Sunday, June 6, 2010

*199. ST. MARY'S ACADEMY. Bacolor

AND THE ACADEMY GOES TO... A post-war picture of a class of the Benedictine-run St. Mary's Academy of Bacolor, rehabilitated after it sustained major damages during the war. Dated 1946.

St. Mary’s Academy is one of three Benedictine schools opened in Pampanga, pre-dating Holy Family Academy in Angeles by a few months (although founded by Augustinians in 1910, it was taken over by Benedictine nuns in 1922) and Saint Scholastica’s Academy of San Fernando. Rev. Fr. Pedro Santos of Porac laid the foundation when he put up the Bacolor Catholic School in 1919, which offered free education to all children.

In 1922, the parochial school was turned over to the Sisters of St. Scholastica’s College in Manila. Five nuns were assigned to the school to oversee the education of some 200 students. Fr. Santos remained its Director. In 1923, the school opened a high school department—for first and second year students. However, when St. Scholastica’s College opened its San Fernando branch, the high school was forced to close after only two years. Assumption Academy, as the St. Scholastica branch was then known, absorbed some of the students of St. Mary’s, often transported in school buses bought by Fr. Santos just so they could continue on with their education. After Fr. Santos ended his term, many students dropped out forcing the high school to stop its operations.

In 1925, St. Mary’s Academy was granted government recognition for its elementary course. Much of the school population came from the lower class; those who could pay were charged the minimum monthly fee, probably the lowest among private schools in the country.

St. Mary’s operated without any interruption until the coming of the second World War in 8 December 1941. During the War years, the American Forces used the school as its headquarters on their way to and from Bataan. It resumed operation at the onset of the Japanese Occupation in June 1942, only to be suspended in late 1944 and early 1945—during the country’s Liberation. The school provided sanctuary to refugees and evacuees during those difficult times. Finally, it reopened its doors on 20 February 1945.
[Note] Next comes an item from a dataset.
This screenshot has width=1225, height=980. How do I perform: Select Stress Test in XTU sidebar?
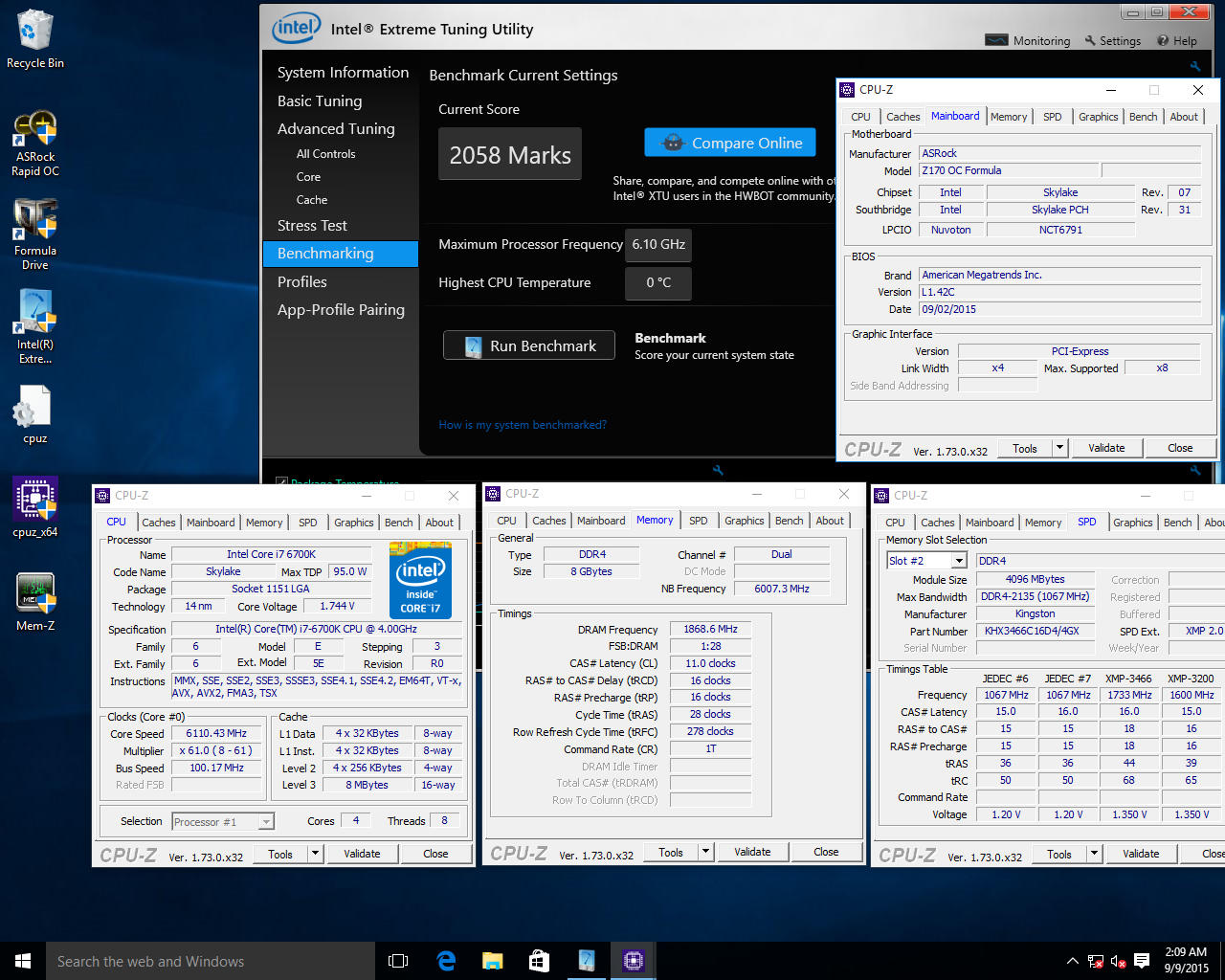click(312, 225)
Just a year after--in 1946-- St. Mary’s Academy took pride in its course offerings, that included kindergarten and elementary grades, with a total student population of 300 boys and girls. Of this total, 100 students enjoyed free tuition. It had a library, school garden and clinical facilities administered by the Sisters themselves, although it still needed much post-war rehabilitation , including the repair of classrooms, benches its Home Economics equipment. In all, the school suffered damages worth P1,000.

But the worst blow dealt on the school was the 1991 Pinatubo eruption that closed the devastated academy for months. Several alternative venues were used to accommodate students whose education just could not be disrupted--the San Vicente health center, the parish social hall, the Cabalantian Elementary school and even private residences. By 1992, after a year of rehabilitation, St. Mary's was back on its feet, but the year also signalled the end of the Benedictine administration of the school after seven long decades. St Mary's Academy was entrusted to the archdiocese of San Fernando on 6 May 1992.

The school’s distinguished alumni include the internationally well-known cardiologist Dr. Mariano Alimurung, Amparo Villamor (Cabinet Member of Pres. Carlos P. Garcia and Social Welfare Administrator), Rev. Frs. Odon Santos and Generoso Pallasigui, Pasudeco executive and agricultural magnate Gerry Rodriguez, civic leaders Elisa Buyson-Sison, Pilar Villarama and violinist Virgilio Palma. Their exemplary achievements reflect the school's commitment to education excellence shaped by solid Catholic values that it has espoused since the school's inception.